Cuando Bertha se levantó para volver a su oficina sintió un fuerte mareo. Así no podía trabajar y le aconsejamos que se fuera a su casa. Estuvo de acuerdo y se dispuso a ir por las llaves de su coche. En ese estado, imposible que manejara. Para eso estaba Pitaluga. Martha, impaciente, nos dijo: Ya saben que él no está. Llamaré al sitio para pedirle un taxi. Nos quedamos preocupadas por Bertha y odiando a Josué.

Estábamos comentando el incidente cuando apareció Galo para dejarnos la correspondencia. ¿No te fijaste que es para ventas?, le dije, y él, visiblemente molesto, dio media vuelta y salió sin la mínima disculpa. Eso no habría pasado con Pitaluga. Una de sus muchas responsabilidades consiste en distribuir la correspondencia. Siempre lo ha hecho con acierto y a veces se toma un minuto para hacernos comentarios amables que nos ponen de buen humor.

V

Para el miércoles surgieron otros problemas. De nuevo se escucharon rumores de que habría recortes y todo el mundo andaba temeroso y malhumorado. Se inundó la bodega chica y sufrió daños serios. Martha no encontraba su celular y tenía sospechas de Galo. Para colmo, la cafetera seguía descompuesta y Pitaluga ausente.

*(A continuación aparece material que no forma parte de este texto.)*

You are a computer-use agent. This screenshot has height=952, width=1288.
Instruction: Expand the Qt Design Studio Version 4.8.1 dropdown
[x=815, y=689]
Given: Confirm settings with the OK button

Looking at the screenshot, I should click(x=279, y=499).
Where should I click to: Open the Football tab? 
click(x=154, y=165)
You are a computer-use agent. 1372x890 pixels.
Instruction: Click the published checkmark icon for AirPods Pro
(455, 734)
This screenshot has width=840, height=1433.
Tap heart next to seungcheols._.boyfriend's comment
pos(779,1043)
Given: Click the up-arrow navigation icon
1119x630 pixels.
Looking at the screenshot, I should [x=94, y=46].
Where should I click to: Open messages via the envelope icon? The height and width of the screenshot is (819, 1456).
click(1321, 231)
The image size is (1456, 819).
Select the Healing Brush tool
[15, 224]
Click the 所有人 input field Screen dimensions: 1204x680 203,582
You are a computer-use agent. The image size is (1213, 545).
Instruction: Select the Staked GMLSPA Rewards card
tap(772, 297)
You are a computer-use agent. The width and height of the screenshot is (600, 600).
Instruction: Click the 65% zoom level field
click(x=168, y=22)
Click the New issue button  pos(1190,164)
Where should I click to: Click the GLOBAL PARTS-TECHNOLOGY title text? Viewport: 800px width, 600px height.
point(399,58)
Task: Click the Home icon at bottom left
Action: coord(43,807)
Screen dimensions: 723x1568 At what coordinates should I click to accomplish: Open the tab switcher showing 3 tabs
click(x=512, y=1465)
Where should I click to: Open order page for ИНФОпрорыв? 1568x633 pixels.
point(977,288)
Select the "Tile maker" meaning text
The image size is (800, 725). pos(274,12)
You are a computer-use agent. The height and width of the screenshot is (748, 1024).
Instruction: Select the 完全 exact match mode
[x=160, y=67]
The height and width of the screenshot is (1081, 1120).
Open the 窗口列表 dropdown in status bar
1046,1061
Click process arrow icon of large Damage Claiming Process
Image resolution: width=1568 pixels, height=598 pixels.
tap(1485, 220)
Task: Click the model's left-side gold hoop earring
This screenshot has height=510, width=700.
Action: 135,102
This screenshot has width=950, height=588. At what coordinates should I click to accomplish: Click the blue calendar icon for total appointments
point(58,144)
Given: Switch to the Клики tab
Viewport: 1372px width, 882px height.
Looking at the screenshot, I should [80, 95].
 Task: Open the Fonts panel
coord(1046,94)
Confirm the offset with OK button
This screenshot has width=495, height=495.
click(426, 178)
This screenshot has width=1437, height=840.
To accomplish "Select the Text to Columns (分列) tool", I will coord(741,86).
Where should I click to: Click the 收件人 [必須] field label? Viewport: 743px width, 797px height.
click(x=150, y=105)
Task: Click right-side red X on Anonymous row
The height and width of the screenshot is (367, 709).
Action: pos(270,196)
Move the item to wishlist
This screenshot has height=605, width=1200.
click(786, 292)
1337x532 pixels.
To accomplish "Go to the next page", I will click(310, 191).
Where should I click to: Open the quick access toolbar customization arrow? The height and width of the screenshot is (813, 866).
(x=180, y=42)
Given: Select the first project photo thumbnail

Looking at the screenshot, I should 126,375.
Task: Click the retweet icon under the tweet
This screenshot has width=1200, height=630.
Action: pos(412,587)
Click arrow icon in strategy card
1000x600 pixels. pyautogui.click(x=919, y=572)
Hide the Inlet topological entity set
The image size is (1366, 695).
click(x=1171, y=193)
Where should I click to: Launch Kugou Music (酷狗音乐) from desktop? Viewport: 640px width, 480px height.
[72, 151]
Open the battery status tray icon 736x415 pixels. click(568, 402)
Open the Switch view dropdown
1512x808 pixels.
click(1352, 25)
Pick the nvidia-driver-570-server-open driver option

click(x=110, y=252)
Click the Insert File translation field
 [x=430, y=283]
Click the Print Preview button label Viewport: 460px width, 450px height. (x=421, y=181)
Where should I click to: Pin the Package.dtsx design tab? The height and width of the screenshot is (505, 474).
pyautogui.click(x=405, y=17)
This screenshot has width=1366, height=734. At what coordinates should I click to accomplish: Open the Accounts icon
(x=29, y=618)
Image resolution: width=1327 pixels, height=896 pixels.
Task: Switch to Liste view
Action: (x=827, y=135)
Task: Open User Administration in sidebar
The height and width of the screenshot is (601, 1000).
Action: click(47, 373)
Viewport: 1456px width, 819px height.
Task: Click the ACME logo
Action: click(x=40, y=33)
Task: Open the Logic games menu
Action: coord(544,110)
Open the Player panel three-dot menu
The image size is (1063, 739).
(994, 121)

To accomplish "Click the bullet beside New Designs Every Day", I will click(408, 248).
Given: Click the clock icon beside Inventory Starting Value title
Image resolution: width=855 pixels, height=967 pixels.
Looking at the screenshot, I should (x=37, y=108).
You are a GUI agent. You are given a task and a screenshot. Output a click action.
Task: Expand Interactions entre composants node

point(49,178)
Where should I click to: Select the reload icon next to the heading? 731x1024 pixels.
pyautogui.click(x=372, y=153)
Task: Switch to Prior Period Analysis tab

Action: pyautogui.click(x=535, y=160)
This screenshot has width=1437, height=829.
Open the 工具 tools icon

El jueves por fin reapareció, tan sonriente y vivaz como siempre. A lo largo de la mañana escuché repetido un comentario que también hice con alivio: ¡Qué bueno que ya llegó Pitaluga! Por increíble que parezca y por razones que no puedo explicarme, bastó su presencia para que volviera a reinar entre nosotros un ánimo más cordial y sereno. A partir de ese momento consideré a Pitaluga como el hombre más importante de la empresa, aunque no tenga cargo fijo, ni use gafete y su nombre no esté escrito en el organigrama.